Witz, den nicht alle verstehen werden. Zufälliges Treffen mit Burchard Vossmann im Atelier von Hermann Spörel. Burchard mit seiner Frau auf Kunstrundgang. Ich mache Hermann und Burchard miteinander bekannt. Das ganze Atelier vollgestellt mit Bildern Hermanns. Burchard fragt ihn: Und du bist Maler? - Hermann: Ja.
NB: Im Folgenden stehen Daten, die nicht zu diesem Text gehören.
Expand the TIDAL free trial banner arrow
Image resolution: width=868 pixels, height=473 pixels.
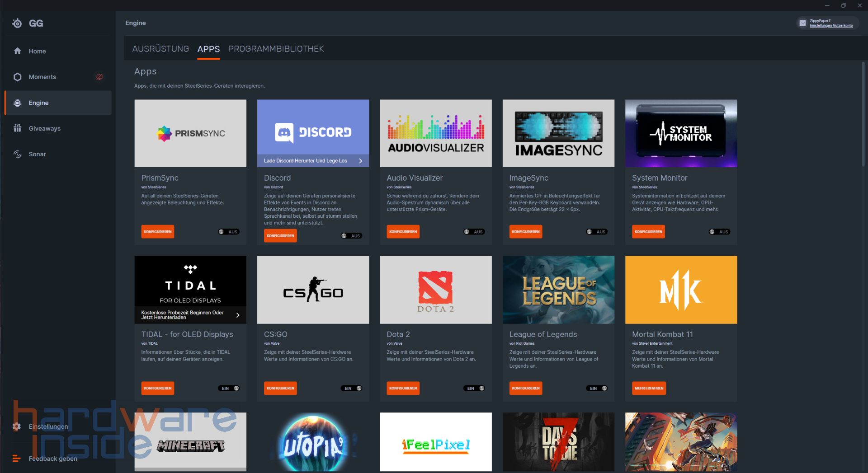(238, 315)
Bei Liljana eine junge Familie mit zwei Kindern. Das Kleine trägt der Mann auf den Schultern. Die Frau fragt, ob sie auch das Büro betreten und die dort stehenden Bilder anschauen dürfen. - Kommen Sie rein, das ist alles für Sie, sagt Liljana und ich mache ein Kurzinterview mit der jungen Familie. Sie würden sich gerne viel mehr angucken, am liebsten zu allen Adressen gehen, sagt die Frau. Aber das geht nicht, sagt der Mann und macht eine Kopfbewegung zu dem Kind auf seinen Schultern. So schwer kann das Kind doch nicht sein, denke ich und frage, ob sie in der Nähe wohnen. Nein, sie wohnen in Charlottenburg und sind extra wegen des Kunstrundgangs nach Schöneberg gekommen, nachdem die Frau am Vorabend im TV einen Bericht darüber gesehen hat. War das RBB? fragt Liljana. Die Frau glaubt, ja. Worauf Liljana erzählt, dass die gestern mit einem Kamerateam bei ihr waren. Gegen 11.30 Uhr war das. Noch keine Besucher. Die halbe Stunde bis zum Beginn des Rundgangs wollten sie nicht warten. Hatten es eilig und haben deshalb Liljana gefragt, ob sie sich als Besucherin vor ein Bild stellen könnte. Wegen der Authentizität hat Liljana sich dann ihre Jacke angezogen. Die TV-Leute hätten sie auch ohne Jacke genommen. Ist doch egal, achtet doch sowie keiner drauf. Guckt vielleicht auch keiner? Nein, die Frau aus Charlottenburg hat den Bericht gesehen, sonst wäre sie jetzt nicht hier mit ihrem Mann und ihren Kindern. Aber Liljana in der Rolle einer Galeriebesucherin hat sie nicht gesehen, sie hat aber auch nicht so richtig hingeguckt. Fernsehen.

Eine Künstlerperson braucht unbedingt eine Ausstellung. Wegen der Atelierförderung. Damit sie ihr Atelier nicht verliert. - Herausfinden: Wozu braucht sie ihr Atelier?